Creating an AsterixDB Library

We need to install our Java UDF so that we may use it in AQL statements/queries. An AsterixDB library has a pre-defined structure which is as follows.

  • jar file: A jar file that would contain the class files for your UDF source code.

  • library descriptor.xml: This is a descriptor that provide meta-information about the library.

      <externalLibrary xmlns="library">
          <language>JAVA</language>
          <libraryFunctions>
              <libraryFunction>
                  <function_type>SCALAR</function_type>
                  <name>addFeatures</name>
                  <arguments>Tweet</arguments>
                  <return_type>ProcessedTweet</return_type>
                  <definition>org.apache.asterix.external.library.AddHashTagsFactory
                  </definition>
              </libraryFunction>
          </libraryFunctions>
      </externalLibrary>
    
  • lib: other dependency jars

If the Java UDF requires additional dependency jars, you may add them under a "lib" folder is required.

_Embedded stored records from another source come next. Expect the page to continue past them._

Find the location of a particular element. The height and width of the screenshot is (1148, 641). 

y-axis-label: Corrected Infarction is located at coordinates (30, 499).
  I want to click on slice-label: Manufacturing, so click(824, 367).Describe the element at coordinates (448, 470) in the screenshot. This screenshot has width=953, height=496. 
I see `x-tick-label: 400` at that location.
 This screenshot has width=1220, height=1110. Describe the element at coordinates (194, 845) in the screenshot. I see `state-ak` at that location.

We create a zip bundle that contains the jar file and the library descriptor xml file. The zip would have the following structure.

$ unzip -l ./tweetlib.zip
Archive:  ./tweetlib.zip
  Length     Date   Time    Name
 --------    ----   ----    ----
   760817  04-23-14 17:16   hash-tags.jar
      405  04-23-14 17:16   tweet.xml
 --------                   -------
   761222                   2 files

###Installing an AsterixDB Library###

We assume you have followed the [http://asterixdb.ics.uci.edu/documentation/install.html instructions] to set up a running AsterixDB instance. Let us refer your AsterixDB instance by the name "my_asterix".

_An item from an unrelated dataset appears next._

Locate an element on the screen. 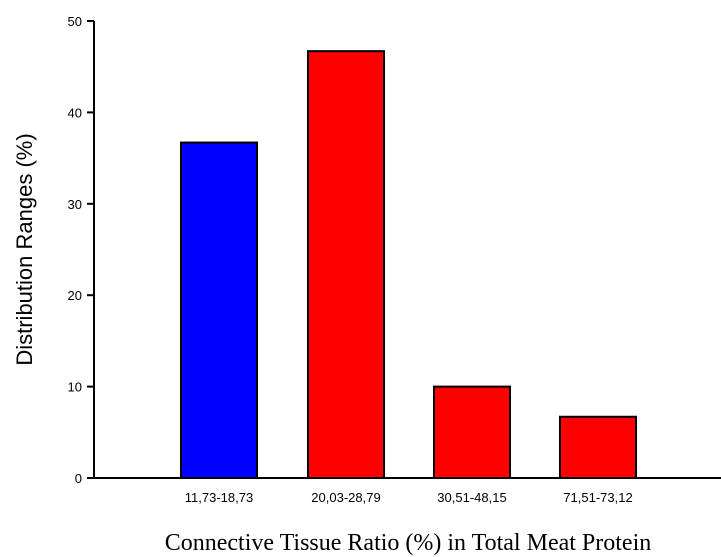 The width and height of the screenshot is (721, 557). x-tick-label: 30,51-48,15 is located at coordinates (472, 498).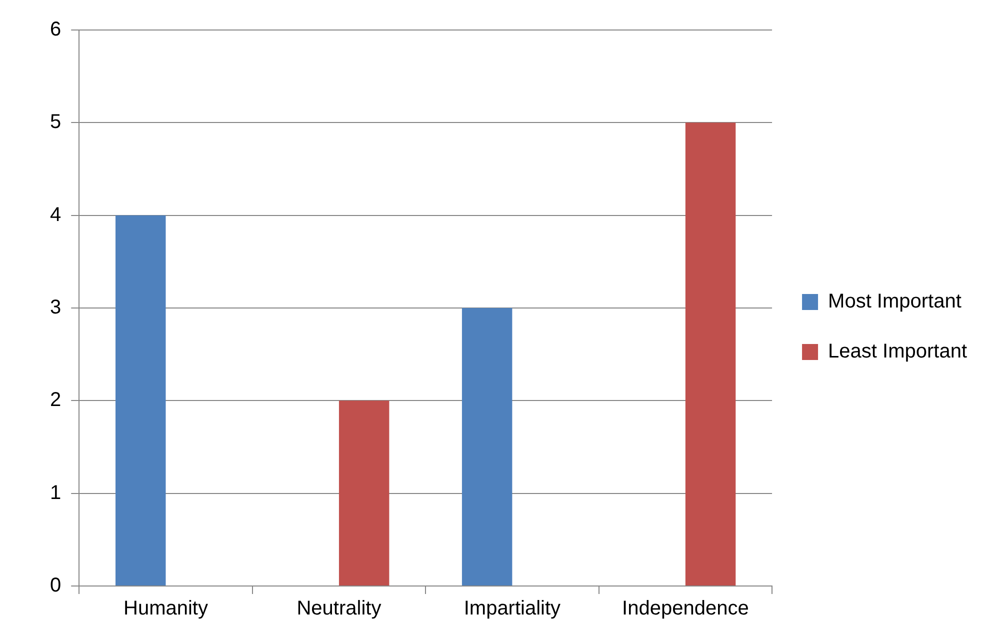 The image size is (997, 644). What do you see at coordinates (56, 493) in the screenshot?
I see `y-tick-label: 1` at bounding box center [56, 493].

  • Step 1: Stop the AsterixDB instance if it is in the ACTIVE state.

      $ managix stop -n my_asterix
    
  • Step 2: Install the library using Managix install command. Just to illustrate, we use the help command to look up the syntax

      $ managix help  -cmd install
      Installs a library to an asterix instance.
      Options
      n  Name of Asterix Instance
      d  Name of the dataverse under which the library will be installed
      l  Name of the library
      p  Path to library zip bundle
    

Above is a sample output and explains the usage and the required parameters. Each library has a name and is installed under a dataverse. Recall that we had created a dataverse by the name - "feeds" prior to creating our datatypes and dataset. We shall name our library - "testlib".

We assume you have a library zip bundle that needs to be installed. To install the library, use the Managix install command. An example is shown below.

$ managix install -n my_asterix -d feeds -l testlib -p <put the absolute path of the library zip bundle here>

You should see the following message:

INFO: Installed library testlib

We shall next start our AsterixDB instance using the start command as shown below.

$ managix start -n my_asterix

You may now use the AsterixDB library in AQL statements and queries. To look at the installed artifacts, you may execute the following query at the AsterixDB web-console.

for $x in dataset Metadata.Function
return $x

for $x in dataset Metadata.Library
return $x

Our library is now installed and is ready to be used.